◆ Task to complete
The data that follows must be transcribed in full and exactly, minus the pictures.

◆ Data to examine

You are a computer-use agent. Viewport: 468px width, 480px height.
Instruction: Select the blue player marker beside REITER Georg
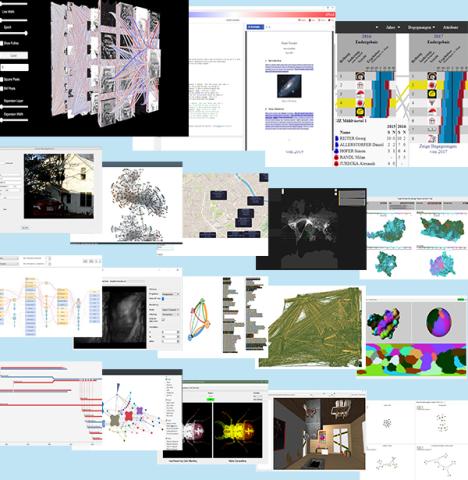click(x=336, y=138)
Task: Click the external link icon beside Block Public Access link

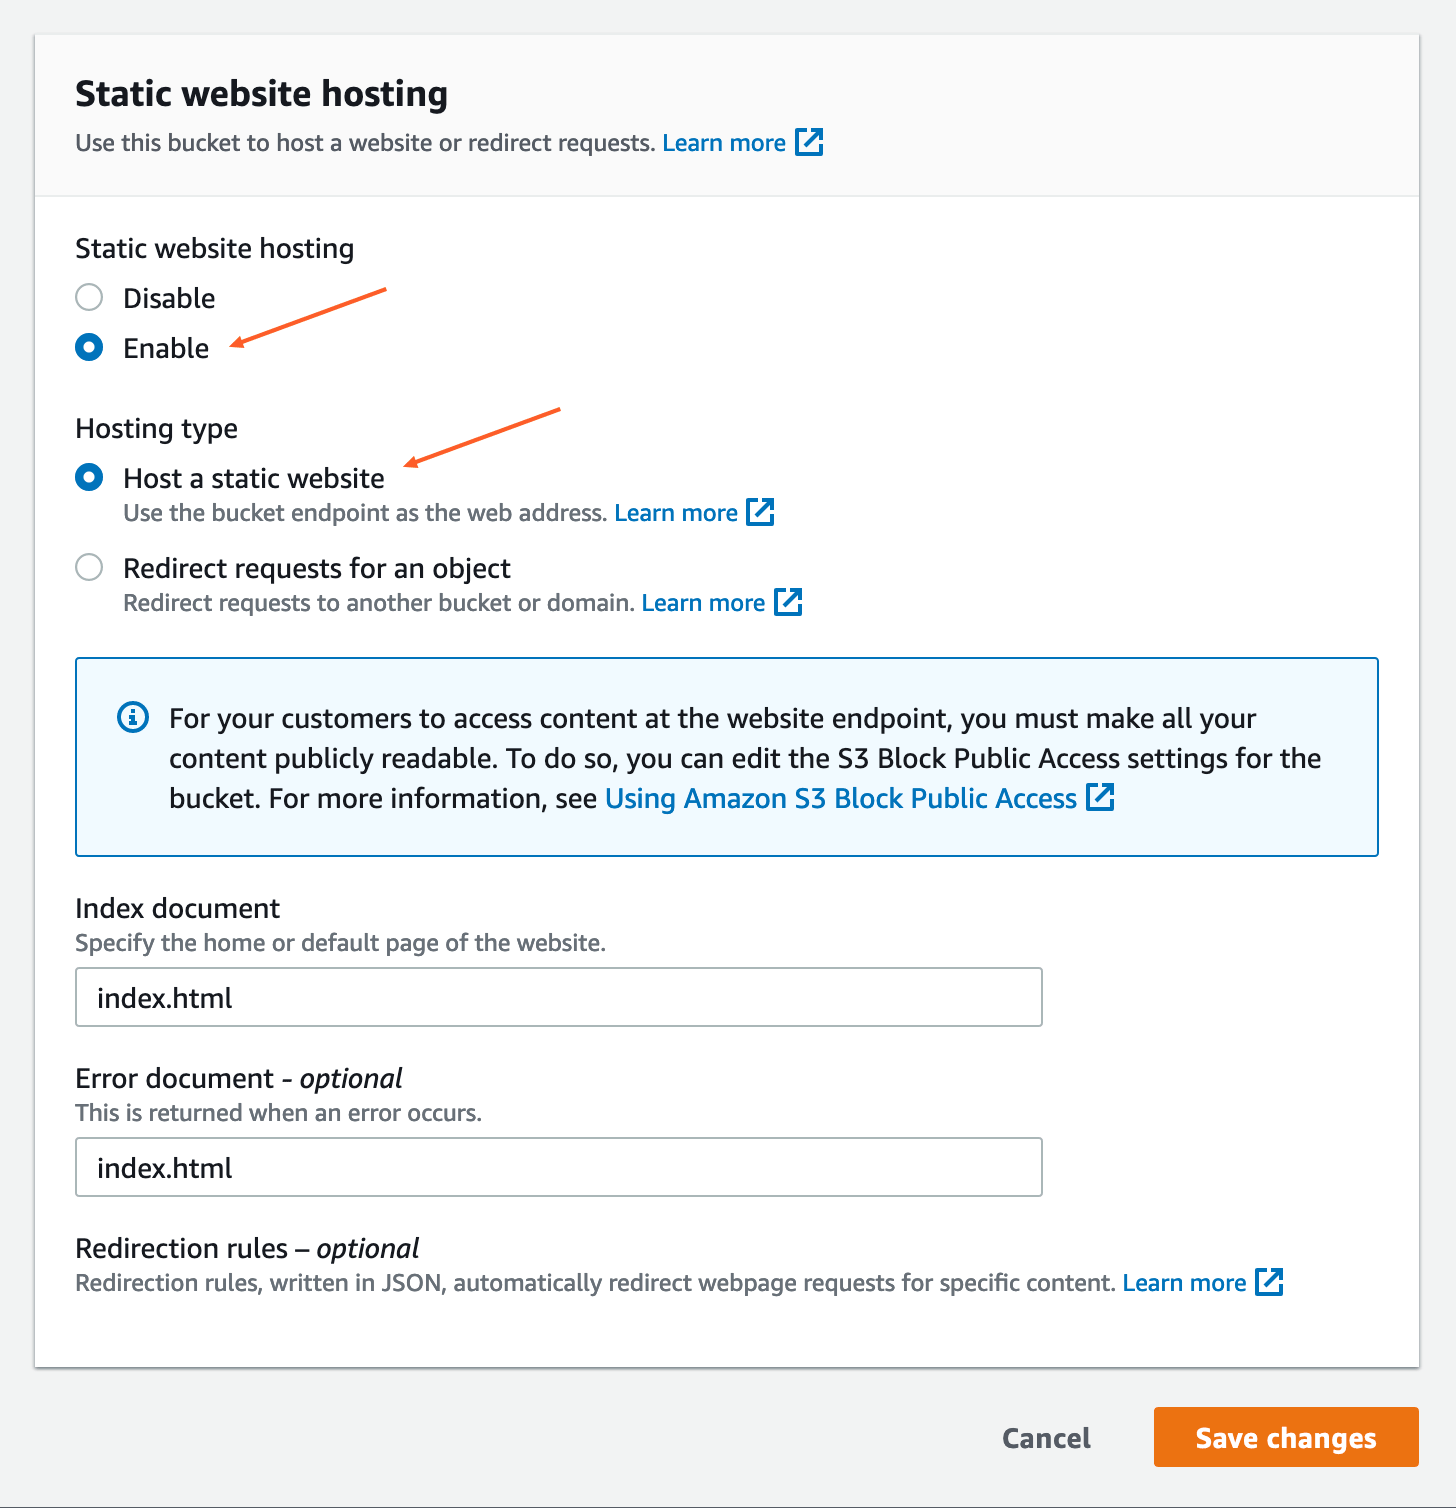Action: (1101, 798)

◆ Completed task
You are a computer-use agent. Viewport: 468px width, 480px height.
Instruction: Select the blue player marker beside REITER Georg
click(x=336, y=138)
Task: Click the external link icon beside Block Public Access link

Action: (1101, 798)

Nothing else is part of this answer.